The Benefits of Using Loans To Help an ESOP Buy Shares

At a time when many financial services companies have seen lending activity dwindle because of the weak economy and regulatory pressures, opportunities still exist to lend to employee stock ownership plans.

The owners of many privately held companies need to diversify their holdings on a tax-deferred basis and address business succession issues. Many companies can use their ESOPs to purchase outstanding shares of their stock, refinance outstanding debt, or make acquisitions with pre-tax dollars.

An ESOP qualified under sections 401(a) and 4975(e)(7) of the Internal Revenue Code is the only type of employee benefit plan that may be used to borrow money. But special issues arise in connection with the structuring of loans made to fund the acquisition of a company's stock.

The general structure is simple: The ESOP borrows money and purchases an agreed-upon number of shares at fair market value from the employer or shareholders. These leveraged shares are placed in a suspense account and are used as collateral. As the loan is repaid, the suspense account shares are released from pledge and allocated to employees' accounts based on relative compensation.

Two different leveraged ESOP structures are typical. In one, the ESOP gives a note to the lender, accompanied by a guarantee from the employer that it will contribute to the plan sufficiently to enable it to amortize the loan. The loan may be secured by a pledge of the newly acquired shares and, if the lender requires, a pledge of the corporation's assets.

The loan also may be made directly to the corporation, which can then lend the proceeds to the ESOP. This may reassure lenders who are uncomfortable about lending directly to such plans.

When shareholders of a C corporation sell company stock to its ESOP - resulting in the plan owning at least 30% of the corporation's equity - the selling shareholders may be able to defer taxation of the gain on the sale to the ESOP.

A C corporation can then make annual tax deductible contributions to a leveraged ESOP, up to 25% of aggregate participant compensation plus interest payments. One benefit: Reasonable dividends paid on leveraged shares that are used to repay the ESOP loan are separately deductible.

An S corporation is limited to 25% of aggregate participant compensation for its annual contributions to an ESOP.

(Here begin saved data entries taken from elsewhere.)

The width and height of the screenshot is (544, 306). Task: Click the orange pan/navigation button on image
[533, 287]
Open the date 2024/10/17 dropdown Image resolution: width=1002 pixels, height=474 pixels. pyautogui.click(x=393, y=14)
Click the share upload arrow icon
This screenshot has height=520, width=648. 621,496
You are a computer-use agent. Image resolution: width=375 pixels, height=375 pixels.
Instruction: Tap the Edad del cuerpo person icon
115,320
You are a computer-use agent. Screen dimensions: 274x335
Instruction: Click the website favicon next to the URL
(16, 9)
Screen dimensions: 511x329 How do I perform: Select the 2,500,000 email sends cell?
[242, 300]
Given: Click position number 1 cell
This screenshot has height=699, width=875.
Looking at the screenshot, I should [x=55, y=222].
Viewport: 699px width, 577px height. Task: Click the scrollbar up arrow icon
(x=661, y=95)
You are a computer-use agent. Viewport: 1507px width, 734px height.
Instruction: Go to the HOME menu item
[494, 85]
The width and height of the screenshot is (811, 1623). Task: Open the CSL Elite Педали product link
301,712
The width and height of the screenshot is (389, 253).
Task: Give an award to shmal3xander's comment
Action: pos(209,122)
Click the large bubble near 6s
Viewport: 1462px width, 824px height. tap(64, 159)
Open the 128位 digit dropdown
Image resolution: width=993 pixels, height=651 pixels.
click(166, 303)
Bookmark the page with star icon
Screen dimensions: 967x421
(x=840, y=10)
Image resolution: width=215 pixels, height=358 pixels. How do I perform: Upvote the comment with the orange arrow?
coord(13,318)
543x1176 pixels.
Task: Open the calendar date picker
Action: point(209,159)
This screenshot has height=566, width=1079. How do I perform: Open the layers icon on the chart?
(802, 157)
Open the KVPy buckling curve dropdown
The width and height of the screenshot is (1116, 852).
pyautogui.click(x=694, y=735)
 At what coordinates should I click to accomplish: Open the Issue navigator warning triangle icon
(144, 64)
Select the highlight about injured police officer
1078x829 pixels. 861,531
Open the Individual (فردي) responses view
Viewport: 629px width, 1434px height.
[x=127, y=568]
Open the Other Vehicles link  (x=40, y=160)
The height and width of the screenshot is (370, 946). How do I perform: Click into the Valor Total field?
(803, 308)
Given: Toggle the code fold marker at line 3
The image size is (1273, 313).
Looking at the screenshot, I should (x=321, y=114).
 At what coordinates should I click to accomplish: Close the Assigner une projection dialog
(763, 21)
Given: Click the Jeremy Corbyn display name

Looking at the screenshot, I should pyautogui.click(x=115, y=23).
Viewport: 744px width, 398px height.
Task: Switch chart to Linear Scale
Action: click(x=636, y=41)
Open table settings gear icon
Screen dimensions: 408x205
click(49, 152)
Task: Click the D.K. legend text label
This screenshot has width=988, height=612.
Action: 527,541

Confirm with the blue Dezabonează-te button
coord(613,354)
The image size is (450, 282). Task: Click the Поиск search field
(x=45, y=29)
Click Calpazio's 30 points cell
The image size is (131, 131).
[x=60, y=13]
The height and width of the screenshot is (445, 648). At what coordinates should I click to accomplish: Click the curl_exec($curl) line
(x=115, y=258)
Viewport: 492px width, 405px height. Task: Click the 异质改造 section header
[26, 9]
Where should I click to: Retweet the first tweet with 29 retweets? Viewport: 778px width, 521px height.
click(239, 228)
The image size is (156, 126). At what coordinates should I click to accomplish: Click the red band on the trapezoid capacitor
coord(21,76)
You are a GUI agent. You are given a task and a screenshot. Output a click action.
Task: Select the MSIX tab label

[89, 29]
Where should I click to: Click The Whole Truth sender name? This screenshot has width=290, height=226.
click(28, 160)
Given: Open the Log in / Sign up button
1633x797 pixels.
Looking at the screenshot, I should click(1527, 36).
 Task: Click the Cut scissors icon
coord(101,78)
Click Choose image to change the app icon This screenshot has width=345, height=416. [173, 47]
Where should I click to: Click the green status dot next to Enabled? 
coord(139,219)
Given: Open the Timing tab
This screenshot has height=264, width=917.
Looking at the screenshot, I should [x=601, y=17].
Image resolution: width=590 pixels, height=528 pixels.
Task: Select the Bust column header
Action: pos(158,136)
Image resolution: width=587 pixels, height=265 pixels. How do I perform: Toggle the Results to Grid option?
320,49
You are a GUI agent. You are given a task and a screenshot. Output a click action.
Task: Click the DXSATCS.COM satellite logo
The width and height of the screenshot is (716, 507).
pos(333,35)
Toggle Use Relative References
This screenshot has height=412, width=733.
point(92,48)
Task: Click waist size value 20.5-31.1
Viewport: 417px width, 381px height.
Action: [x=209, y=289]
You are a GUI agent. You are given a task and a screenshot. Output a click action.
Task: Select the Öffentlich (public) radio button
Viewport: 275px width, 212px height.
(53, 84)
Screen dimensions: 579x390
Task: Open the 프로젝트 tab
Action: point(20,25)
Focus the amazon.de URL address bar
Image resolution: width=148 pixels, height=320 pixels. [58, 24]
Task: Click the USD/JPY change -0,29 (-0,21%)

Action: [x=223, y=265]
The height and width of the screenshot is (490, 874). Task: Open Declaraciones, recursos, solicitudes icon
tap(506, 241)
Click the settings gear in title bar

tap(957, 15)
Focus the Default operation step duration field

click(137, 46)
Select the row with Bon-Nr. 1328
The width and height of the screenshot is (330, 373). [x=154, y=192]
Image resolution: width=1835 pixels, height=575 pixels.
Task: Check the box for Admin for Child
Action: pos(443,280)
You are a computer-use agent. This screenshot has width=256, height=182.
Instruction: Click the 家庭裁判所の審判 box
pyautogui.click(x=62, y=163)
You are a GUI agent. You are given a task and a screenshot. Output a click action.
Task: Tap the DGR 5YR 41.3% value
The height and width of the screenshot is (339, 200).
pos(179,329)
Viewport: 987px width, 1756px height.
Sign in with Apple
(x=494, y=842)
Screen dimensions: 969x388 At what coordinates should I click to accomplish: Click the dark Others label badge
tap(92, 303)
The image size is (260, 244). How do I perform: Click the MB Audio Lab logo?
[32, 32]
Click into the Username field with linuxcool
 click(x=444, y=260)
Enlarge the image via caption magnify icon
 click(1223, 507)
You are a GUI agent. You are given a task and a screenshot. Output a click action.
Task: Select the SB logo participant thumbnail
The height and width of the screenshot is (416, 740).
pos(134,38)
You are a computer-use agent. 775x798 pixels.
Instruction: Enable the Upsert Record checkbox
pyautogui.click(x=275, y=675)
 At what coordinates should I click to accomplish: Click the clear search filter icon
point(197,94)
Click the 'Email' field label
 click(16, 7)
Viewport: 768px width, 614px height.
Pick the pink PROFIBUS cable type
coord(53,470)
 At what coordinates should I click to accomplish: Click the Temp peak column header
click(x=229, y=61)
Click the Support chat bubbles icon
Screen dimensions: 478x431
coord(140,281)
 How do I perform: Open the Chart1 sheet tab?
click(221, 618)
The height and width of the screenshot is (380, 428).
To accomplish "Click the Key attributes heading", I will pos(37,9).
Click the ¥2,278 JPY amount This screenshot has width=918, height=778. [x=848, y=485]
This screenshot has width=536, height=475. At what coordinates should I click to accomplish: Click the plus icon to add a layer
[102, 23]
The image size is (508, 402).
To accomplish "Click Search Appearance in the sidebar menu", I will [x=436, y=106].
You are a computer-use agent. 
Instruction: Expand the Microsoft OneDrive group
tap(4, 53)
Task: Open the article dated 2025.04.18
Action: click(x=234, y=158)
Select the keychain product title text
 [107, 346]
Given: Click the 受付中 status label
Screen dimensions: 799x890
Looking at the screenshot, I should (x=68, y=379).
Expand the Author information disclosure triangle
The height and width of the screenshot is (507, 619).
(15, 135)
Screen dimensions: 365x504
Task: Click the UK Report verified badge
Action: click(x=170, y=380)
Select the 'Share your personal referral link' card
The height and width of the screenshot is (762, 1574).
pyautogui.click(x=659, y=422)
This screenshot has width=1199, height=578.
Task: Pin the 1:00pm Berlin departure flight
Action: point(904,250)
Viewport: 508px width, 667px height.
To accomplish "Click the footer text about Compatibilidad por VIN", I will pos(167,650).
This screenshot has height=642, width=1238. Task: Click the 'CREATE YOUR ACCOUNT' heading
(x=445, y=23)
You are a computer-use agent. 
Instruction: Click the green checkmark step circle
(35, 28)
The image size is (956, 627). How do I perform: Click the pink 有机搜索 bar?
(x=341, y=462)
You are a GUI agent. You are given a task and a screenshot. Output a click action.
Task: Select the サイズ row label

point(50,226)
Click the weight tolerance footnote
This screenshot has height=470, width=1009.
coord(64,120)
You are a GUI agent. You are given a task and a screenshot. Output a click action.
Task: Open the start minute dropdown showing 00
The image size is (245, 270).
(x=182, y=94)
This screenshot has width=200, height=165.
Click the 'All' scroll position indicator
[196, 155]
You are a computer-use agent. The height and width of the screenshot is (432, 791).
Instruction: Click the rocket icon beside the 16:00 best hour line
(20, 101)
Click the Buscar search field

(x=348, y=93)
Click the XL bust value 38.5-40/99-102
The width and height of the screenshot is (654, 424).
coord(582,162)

The purchase price for the employer shares cannot exceed the fair market value of the securities. When the shares are in a private company, the law requires that an independent appraiser determine the fair market value. Lenders should study both the appraiser's qualifications and the methodology of the appraisal, to make sure that the price is no higher than fair market value.

Employer shares purchased with the loan's proceeds must be released annually from encumbrance as the loan is repaid. The formula for the release is usually set forth in the loan documents. Lenders who take the security interest in the employer's shares should pay careful attention to the release formula: A lender could easily find itself having to release more shares if the formula is based upon the repayment of principal and interest than if the formula is based on principal repayment only.

Because of the tax benefits, cash flow under ESOP financing is higher than it would be with conventional debt financing. Thus, an ESOP enhances a company's debt servicing ability.

While ESOP transactions can be complex, the loan itself should not be. The lender will usually conduct the same credit analysis as it would in a conventional lending situation, and the cash flow benefits should enhance that credit. In most cases, the loan is structured and documented like a conventional loan, with the addition of provisions and documents reflecting the special requirements necessary to ensure that all parties can realize the respective tax benefits and other advantages.